The Science of Word of Mouth

The Wharton School's Jonah Berger shares how to get clients to talk about you offline

With the proliferation of social media and online channels, many people might guess that a large percentage of word of mouth happens online. But, in fact, 10 times more word of mouth happens offline than online, Jonah Berger, associate professor of marketing at the Wharton School of the University of Pennsylvania, told advisors during TD Ameritrade’s Elite Summit in Laguna Beach, Calif. And word of mouth can be very effective; it generates more than twice the sales of advertising.

How do advisors get word of mouth? Getting clients to talk and share about you is a science, not luck, Berger said.

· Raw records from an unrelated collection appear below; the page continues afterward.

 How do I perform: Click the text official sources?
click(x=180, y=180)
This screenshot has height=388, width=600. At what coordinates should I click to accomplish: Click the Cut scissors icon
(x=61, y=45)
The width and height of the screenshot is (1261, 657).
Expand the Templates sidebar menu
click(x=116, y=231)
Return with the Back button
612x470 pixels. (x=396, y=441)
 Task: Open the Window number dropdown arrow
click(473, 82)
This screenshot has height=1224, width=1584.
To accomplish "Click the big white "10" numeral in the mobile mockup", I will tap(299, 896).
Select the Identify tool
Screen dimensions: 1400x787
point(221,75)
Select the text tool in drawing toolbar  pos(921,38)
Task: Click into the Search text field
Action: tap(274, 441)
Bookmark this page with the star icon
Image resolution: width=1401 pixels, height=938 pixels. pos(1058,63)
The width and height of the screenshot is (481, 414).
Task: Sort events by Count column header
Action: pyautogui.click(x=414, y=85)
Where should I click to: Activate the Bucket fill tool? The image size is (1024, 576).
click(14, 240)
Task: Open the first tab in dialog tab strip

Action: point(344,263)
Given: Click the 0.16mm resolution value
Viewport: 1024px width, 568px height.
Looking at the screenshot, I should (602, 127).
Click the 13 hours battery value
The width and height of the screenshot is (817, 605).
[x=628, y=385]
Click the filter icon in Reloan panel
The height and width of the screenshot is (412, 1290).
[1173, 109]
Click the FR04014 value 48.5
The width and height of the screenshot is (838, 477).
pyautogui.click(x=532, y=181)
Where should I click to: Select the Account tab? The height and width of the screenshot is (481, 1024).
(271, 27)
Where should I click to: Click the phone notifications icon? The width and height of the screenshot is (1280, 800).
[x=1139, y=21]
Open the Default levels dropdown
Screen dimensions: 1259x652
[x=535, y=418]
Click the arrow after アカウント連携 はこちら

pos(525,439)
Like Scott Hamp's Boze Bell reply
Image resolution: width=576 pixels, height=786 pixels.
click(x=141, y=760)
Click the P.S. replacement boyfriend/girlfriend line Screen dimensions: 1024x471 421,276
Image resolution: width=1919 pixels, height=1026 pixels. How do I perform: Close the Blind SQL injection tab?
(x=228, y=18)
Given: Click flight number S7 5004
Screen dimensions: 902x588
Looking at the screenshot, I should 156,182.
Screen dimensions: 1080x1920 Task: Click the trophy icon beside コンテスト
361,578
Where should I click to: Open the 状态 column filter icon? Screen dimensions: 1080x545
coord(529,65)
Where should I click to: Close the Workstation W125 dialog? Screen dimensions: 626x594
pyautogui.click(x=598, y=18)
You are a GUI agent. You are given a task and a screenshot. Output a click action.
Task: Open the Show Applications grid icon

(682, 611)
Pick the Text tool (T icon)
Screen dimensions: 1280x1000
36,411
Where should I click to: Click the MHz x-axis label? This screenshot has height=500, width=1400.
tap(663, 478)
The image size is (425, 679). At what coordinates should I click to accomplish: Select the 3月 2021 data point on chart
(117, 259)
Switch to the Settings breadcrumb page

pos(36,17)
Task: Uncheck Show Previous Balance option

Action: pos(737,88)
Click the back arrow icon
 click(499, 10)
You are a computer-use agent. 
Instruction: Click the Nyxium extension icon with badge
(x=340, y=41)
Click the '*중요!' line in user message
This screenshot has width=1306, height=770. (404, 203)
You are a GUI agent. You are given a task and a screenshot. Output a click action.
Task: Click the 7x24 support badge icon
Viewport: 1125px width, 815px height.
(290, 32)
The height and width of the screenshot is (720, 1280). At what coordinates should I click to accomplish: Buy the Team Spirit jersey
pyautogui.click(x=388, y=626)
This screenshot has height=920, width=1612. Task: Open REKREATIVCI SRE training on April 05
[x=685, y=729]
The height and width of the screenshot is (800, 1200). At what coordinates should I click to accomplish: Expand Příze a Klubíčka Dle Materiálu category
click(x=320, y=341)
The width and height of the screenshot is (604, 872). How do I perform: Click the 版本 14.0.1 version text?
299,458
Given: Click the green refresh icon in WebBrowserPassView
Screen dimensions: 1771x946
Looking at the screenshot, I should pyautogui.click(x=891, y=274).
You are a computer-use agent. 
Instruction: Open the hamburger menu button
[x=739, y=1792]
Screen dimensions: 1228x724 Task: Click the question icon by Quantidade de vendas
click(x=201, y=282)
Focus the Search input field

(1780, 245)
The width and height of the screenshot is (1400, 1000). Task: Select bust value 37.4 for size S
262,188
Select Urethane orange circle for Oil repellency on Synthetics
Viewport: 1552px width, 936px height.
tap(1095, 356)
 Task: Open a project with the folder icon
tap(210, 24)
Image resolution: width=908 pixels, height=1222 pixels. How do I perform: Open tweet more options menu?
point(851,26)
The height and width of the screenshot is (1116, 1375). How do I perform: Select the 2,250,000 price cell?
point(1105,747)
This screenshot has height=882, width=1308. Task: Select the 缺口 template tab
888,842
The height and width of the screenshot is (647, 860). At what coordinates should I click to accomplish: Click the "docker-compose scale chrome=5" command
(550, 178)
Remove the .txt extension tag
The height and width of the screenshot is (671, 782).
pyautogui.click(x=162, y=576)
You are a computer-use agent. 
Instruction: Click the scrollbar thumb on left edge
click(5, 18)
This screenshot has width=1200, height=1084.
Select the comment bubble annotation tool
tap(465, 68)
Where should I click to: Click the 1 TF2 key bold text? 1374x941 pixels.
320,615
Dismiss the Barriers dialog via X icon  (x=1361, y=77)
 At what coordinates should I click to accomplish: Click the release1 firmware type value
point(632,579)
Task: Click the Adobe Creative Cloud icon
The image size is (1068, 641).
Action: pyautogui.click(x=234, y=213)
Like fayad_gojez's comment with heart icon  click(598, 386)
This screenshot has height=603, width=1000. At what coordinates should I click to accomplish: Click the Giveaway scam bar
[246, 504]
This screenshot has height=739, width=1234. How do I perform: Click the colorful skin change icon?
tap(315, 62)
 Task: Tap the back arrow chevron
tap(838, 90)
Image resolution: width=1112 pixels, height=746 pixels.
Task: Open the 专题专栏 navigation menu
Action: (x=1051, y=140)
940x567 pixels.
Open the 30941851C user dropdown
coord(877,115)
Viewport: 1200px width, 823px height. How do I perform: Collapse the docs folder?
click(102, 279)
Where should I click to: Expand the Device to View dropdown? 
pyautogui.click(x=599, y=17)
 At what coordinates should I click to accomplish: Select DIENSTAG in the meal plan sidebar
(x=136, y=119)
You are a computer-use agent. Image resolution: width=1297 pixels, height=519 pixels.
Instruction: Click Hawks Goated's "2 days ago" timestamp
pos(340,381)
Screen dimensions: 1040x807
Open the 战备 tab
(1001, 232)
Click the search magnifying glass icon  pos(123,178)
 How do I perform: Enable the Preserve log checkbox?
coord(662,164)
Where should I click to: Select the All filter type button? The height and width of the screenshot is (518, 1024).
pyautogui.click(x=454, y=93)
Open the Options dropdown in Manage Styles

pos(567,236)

The first step to getting people to talk and share is what Berger calls “social currency.” This involves making people feel like insiders. When you give clients access to information no one else has, this makes them look smart. For example, Please Don’t Tell is a bar in New York that has no sign on the outside, and doesn’t make itself known. You have to know about it, and you have to have a reservation to get in. Yet the place is always packed.

How can you make clients feel like insiders? Berger recommends finding the inner remarkability—something surprising, novel or interesting about you or your practice.

Another way advisors can use word of mouth is through triggers. “Top-of-mind means top of tongue,” Berger said. It’s not just about whether clients like you, it’s also about whether they’re thinking about you. Clients are probably thinking and talking about you right after they have an interaction with you. But the key is to keep them talking about you. That requires a trigger. When you see peanut butter, for example, you think of jelly. When you see the beach, you think of Corona beer.

“What’s your peanut butter? What is the thing in the environment that will remind people of you even when you’re not around?”

Emotions can also drive sharing. In his research, Berger found that even negative emotions like anxiety and anger increase sharing because they arouse actions. Whereas when you’re sad or content, you don’t want to do much. High arousal, or activating emotions, whether they’re positive or negative, create more sharing, and low arousal, or deactivating emotions, decreases sharing.

Stories are also very important to get people to share. People don’t share information; people share stories. If you tell clients a story, they’re much less likely to forget and much more likely to take action.

“No one tells bedtime facts,” Berger said. “They tell bedtime stories.”